Q: What is serverless computing?

Serverless computing is a cloud-computing execution model in which the cloud provider runs the server, and dynamically manages the allocation of machine resources. It allows us to build and run applications and services without thinking about servers. With serverless computing, our application still runs on servers, but all the server management is done by AWS. That is why it became important for all projects or companies. AWS Lambda is core of this serverless computing. We can run our code without servers.

Q: What is AWS Lambda?

AWS Lambda is a compute service where we can upload our code and create a Lambda function. AWS Lambda takes care of provisioning and managing the servers that we use to run the code. We don’t have to worry about operating systems, patching, scaling, etc.
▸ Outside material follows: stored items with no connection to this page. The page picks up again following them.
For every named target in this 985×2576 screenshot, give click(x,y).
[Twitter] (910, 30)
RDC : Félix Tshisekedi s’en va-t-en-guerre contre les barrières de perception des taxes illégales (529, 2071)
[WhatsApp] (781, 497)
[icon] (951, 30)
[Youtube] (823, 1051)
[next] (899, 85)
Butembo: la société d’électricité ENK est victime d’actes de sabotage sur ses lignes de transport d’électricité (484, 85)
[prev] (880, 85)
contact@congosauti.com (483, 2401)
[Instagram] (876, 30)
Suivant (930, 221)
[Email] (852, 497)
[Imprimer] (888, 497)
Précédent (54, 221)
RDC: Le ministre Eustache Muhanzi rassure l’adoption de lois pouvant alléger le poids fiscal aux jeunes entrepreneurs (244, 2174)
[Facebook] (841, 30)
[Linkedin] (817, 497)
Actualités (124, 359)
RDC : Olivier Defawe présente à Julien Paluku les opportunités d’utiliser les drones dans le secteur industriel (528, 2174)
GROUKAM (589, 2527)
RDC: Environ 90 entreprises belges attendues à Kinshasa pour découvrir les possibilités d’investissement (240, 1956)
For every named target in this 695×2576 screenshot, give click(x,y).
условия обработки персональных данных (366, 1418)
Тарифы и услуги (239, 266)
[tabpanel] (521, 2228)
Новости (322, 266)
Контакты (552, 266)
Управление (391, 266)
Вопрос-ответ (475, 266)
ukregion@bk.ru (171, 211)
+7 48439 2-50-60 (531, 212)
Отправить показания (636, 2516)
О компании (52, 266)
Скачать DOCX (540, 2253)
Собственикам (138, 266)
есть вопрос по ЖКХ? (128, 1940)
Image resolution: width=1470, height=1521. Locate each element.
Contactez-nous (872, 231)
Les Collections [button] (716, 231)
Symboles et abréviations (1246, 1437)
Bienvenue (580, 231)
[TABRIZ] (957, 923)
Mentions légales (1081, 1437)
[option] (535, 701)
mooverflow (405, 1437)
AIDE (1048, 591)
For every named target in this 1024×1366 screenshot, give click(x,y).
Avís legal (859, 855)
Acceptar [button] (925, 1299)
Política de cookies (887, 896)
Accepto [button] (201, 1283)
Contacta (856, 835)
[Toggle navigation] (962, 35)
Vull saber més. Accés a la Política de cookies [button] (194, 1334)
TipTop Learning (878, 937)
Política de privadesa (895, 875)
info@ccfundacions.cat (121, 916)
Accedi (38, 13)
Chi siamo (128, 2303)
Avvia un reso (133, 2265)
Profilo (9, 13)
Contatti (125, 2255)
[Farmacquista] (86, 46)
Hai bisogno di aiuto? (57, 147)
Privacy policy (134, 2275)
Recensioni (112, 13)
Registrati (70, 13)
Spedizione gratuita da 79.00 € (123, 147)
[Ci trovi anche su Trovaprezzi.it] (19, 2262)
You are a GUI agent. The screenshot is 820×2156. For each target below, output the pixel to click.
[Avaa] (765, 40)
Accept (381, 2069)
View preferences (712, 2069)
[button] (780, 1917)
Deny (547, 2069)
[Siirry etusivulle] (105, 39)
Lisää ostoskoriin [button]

Basically, we can run code without provisioning or managing servers with help of AWS Lambda. We must pay only for the compute time. There is no charge when our code is not running. With Lambda, we can run code for virtually any type of application or backend service – all with zero administration. Just upload your code and Lambda takes care of everything.

We can use Lambda in the following ways;

  • As an event-driven compute service where AWS Lambda runs our code in response to events.
  • These events could be changes to data in an Amazon S3 bucket or DynamoDB table.
  • As a compute service to run your code in response to HTTP requests using Amazon API Gateway or API calls made using AWS SDKs.

Q: When should I use AWS Lambda versus Amazon EC2?

Amazon EC2 offers flexibility, with a wide range of instance types and the option to customize the operating system, network and security settings, and the entire software stack, allowing you to easily move existing applications to the cloud.

With Amazon EC2 you are responsible for provisioning capacity, monitoring fleet health and performance, and designing for fault tolerance and scalability. 

Where AWS Lambda makes it easy to execute code in response to events, such as changes to Amazon S3 buckets, updates to an Amazon DynamoDB table, or custom events generated by your applications or devices.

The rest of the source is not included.